[Items from a data source]
- Opening Delimiter -
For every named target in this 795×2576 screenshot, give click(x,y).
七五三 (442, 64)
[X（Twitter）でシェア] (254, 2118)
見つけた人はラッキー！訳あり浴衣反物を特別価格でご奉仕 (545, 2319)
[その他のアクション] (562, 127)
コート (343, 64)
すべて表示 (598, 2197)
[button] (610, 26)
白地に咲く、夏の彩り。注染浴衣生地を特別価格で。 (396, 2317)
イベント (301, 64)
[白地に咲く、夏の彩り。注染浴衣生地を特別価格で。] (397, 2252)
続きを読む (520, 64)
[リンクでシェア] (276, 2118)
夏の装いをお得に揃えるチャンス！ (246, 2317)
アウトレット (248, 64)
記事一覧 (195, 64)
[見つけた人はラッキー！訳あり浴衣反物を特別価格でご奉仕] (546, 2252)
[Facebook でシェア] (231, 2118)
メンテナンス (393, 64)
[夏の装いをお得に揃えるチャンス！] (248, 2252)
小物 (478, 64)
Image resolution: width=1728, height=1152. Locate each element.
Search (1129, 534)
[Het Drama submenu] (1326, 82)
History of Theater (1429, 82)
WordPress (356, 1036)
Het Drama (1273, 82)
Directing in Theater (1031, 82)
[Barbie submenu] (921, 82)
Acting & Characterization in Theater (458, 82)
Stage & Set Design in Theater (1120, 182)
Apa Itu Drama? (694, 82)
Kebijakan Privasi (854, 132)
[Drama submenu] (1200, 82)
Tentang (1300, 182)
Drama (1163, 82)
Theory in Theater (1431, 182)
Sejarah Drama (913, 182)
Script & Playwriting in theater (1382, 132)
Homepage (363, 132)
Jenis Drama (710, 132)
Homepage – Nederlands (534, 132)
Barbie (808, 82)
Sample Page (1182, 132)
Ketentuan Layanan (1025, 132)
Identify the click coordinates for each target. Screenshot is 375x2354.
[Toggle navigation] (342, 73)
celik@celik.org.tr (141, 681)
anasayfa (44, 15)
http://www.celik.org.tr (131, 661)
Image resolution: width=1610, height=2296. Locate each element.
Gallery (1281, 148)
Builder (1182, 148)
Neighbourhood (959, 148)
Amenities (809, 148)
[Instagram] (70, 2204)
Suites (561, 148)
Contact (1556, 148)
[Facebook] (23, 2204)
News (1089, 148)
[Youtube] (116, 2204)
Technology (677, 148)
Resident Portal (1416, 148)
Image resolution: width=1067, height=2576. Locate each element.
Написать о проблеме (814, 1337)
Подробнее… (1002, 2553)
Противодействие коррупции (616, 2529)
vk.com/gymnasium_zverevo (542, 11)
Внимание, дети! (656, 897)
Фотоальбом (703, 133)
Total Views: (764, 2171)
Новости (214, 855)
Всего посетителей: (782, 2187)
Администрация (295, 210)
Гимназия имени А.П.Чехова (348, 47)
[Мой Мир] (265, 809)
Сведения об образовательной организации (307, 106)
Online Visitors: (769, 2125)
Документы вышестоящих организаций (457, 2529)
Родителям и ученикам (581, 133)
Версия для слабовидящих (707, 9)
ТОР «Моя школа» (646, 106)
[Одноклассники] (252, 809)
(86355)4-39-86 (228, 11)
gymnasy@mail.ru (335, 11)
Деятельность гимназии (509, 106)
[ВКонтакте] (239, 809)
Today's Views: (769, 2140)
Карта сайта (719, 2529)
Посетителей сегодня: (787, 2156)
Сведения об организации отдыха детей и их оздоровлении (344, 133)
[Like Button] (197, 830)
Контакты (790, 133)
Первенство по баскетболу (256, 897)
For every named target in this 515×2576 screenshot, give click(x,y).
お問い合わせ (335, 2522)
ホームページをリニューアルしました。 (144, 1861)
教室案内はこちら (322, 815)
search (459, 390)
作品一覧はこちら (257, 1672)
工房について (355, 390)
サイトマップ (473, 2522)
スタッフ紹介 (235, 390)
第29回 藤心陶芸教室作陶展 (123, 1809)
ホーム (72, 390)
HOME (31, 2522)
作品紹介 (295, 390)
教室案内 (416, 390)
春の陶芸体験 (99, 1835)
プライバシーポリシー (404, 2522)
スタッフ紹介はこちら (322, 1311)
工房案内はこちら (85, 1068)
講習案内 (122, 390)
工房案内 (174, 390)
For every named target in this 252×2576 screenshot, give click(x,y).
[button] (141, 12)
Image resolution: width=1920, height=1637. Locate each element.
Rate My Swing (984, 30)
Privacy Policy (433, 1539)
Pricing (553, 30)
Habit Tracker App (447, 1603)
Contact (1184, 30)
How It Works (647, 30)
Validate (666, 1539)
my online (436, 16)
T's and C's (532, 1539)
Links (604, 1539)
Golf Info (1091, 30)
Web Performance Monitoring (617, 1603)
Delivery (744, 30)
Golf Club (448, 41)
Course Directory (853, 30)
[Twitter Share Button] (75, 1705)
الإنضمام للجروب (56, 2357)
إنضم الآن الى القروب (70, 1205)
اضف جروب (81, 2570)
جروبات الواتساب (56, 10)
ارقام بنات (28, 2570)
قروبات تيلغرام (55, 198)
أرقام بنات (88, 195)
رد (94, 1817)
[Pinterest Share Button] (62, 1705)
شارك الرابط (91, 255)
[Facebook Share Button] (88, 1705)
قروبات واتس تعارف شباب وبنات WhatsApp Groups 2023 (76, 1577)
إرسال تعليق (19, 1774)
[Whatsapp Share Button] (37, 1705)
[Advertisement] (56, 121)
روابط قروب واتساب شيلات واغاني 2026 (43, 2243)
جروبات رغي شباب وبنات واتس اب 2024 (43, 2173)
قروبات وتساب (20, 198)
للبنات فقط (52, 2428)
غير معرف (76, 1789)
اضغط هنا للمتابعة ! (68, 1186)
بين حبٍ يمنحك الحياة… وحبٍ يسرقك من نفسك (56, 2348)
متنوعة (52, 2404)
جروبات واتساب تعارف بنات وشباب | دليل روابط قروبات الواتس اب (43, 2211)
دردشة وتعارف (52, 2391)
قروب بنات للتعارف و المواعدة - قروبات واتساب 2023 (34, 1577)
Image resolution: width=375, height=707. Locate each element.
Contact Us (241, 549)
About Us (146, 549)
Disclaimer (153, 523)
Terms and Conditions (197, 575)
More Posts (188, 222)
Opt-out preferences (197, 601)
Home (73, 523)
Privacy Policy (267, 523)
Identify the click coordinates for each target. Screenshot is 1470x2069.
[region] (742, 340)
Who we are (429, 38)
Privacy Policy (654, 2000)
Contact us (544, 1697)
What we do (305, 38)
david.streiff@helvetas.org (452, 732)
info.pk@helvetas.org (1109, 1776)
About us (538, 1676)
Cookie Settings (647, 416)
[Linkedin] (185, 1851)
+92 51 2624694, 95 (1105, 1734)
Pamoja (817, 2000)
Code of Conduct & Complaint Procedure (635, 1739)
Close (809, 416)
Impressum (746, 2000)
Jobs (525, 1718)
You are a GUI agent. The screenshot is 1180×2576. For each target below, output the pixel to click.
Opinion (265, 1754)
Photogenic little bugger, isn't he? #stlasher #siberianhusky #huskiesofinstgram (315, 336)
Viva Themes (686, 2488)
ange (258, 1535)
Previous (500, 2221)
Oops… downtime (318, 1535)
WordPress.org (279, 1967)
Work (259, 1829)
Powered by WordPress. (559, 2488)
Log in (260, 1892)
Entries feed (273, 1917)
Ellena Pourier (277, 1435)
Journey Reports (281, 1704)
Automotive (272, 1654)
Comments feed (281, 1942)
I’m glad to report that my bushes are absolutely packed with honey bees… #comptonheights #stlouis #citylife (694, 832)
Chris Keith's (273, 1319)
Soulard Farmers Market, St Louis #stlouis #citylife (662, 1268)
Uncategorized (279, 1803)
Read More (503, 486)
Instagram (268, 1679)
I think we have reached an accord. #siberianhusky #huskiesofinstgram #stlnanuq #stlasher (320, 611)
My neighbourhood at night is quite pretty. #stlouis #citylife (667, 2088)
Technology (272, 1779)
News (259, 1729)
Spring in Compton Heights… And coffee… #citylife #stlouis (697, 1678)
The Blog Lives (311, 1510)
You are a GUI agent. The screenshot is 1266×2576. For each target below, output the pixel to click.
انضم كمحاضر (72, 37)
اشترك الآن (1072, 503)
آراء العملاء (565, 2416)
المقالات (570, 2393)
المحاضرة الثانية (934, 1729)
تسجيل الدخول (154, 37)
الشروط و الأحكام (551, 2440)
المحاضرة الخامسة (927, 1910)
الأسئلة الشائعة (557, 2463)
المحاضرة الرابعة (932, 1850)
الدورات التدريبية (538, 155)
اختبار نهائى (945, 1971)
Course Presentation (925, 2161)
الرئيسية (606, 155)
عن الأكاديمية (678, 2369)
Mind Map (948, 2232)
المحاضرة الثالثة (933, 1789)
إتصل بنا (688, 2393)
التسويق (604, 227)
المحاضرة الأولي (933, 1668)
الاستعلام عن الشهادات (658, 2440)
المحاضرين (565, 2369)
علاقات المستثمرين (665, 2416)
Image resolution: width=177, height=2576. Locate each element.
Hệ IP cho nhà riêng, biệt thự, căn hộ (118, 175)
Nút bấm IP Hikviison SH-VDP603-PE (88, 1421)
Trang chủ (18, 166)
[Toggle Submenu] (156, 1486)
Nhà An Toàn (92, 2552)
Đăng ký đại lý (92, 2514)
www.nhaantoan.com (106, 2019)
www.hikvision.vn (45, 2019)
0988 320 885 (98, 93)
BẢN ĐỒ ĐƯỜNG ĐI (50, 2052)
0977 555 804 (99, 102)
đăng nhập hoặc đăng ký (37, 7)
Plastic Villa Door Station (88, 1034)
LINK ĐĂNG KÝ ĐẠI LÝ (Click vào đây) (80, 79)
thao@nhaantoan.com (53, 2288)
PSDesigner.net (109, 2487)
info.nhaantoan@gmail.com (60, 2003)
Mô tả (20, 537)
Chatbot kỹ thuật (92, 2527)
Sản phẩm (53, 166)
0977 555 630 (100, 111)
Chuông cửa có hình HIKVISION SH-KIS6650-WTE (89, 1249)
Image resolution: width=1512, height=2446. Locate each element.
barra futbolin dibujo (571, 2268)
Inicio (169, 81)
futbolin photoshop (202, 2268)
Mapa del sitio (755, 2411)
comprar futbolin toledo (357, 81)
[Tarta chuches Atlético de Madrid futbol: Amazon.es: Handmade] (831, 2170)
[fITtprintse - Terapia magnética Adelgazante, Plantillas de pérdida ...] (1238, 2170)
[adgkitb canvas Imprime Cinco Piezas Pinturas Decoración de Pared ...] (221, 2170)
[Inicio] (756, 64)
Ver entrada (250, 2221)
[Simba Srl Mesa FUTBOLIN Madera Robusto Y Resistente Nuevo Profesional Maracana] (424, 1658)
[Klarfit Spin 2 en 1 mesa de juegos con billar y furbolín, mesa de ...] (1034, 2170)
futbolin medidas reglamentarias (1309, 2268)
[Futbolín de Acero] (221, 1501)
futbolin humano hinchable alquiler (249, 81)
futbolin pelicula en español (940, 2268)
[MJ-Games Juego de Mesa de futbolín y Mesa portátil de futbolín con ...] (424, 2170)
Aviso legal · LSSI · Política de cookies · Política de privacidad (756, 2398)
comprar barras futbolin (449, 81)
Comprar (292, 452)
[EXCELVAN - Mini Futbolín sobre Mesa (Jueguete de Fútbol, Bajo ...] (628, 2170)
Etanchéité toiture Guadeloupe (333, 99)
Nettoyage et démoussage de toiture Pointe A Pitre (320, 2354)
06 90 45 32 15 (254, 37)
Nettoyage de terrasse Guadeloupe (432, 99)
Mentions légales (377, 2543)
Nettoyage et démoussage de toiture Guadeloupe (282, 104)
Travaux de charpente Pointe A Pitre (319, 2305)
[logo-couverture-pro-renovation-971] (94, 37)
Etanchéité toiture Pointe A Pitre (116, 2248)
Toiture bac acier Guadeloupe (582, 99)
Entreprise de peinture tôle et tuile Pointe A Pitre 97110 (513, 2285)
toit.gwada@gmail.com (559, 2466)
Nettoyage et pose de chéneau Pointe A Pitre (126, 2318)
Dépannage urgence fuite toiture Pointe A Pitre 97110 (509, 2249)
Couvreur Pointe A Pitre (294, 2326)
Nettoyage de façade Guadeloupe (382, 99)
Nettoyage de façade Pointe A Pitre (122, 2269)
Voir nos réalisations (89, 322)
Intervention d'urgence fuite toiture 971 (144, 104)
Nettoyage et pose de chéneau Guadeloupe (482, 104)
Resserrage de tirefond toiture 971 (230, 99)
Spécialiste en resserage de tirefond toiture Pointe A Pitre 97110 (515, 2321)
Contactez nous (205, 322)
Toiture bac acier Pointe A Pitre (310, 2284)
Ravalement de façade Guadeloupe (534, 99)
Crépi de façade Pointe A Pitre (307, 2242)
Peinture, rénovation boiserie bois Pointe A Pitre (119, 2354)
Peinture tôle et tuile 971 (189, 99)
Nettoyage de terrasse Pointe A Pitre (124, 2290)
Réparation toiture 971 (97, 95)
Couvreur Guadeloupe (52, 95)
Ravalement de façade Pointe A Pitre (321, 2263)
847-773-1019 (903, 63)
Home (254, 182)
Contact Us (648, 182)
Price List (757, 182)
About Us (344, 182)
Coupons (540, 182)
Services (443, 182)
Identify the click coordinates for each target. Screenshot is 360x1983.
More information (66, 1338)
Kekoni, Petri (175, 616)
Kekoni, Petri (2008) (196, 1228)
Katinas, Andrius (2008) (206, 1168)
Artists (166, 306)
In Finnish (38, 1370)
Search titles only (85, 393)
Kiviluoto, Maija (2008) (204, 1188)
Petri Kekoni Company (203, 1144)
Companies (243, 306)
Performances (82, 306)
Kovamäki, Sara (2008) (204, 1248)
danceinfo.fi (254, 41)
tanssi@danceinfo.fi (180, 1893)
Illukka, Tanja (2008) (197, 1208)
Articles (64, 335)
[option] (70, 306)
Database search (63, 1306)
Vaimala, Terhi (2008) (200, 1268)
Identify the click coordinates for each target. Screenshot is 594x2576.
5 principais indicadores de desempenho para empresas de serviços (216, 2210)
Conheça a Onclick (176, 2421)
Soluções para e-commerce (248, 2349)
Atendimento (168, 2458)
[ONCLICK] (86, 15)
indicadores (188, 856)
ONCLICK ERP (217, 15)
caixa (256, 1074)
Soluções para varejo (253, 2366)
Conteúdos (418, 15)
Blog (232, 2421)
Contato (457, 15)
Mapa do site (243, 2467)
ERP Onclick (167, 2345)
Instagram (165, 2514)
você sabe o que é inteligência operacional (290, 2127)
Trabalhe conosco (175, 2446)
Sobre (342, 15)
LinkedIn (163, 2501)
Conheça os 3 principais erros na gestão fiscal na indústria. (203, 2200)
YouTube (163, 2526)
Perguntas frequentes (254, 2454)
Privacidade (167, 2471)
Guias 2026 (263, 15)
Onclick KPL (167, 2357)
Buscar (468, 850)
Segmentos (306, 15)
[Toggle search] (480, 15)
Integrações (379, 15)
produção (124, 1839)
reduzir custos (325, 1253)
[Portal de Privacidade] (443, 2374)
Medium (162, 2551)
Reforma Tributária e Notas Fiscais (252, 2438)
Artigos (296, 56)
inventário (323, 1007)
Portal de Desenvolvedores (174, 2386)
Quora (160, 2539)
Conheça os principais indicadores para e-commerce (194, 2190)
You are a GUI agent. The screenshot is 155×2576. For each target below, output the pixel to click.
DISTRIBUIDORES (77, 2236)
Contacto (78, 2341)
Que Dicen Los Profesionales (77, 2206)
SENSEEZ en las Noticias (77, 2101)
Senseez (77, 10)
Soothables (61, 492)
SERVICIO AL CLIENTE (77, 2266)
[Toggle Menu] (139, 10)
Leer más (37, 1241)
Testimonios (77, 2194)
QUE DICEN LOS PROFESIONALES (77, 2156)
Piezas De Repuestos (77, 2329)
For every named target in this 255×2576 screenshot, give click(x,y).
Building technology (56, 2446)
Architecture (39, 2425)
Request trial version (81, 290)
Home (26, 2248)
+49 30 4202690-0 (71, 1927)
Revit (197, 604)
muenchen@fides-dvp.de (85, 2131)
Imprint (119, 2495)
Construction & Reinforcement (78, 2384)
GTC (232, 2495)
- Closing Delimiter -
→ What the exercise asks
Looking back over the data above, restate word for word the lines that begin at the line with "Nettoyage et démoussage de toiture Guadeloupe" and end at the line with "Entreprise de peinture", inclusive.

→ Response to the task
Nettoyage et démoussage de toiture Guadeloupe (282, 104)
Travaux de charpente Pointe A Pitre (319, 2305)
[logo-couverture-pro-renovation-971] (94, 37)
Etanchéité toiture Pointe A Pitre (116, 2248)
Toiture bac acier Guadeloupe (582, 99)
Entreprise de peinture tôle et tuile Pointe A Pitre 97110 (513, 2285)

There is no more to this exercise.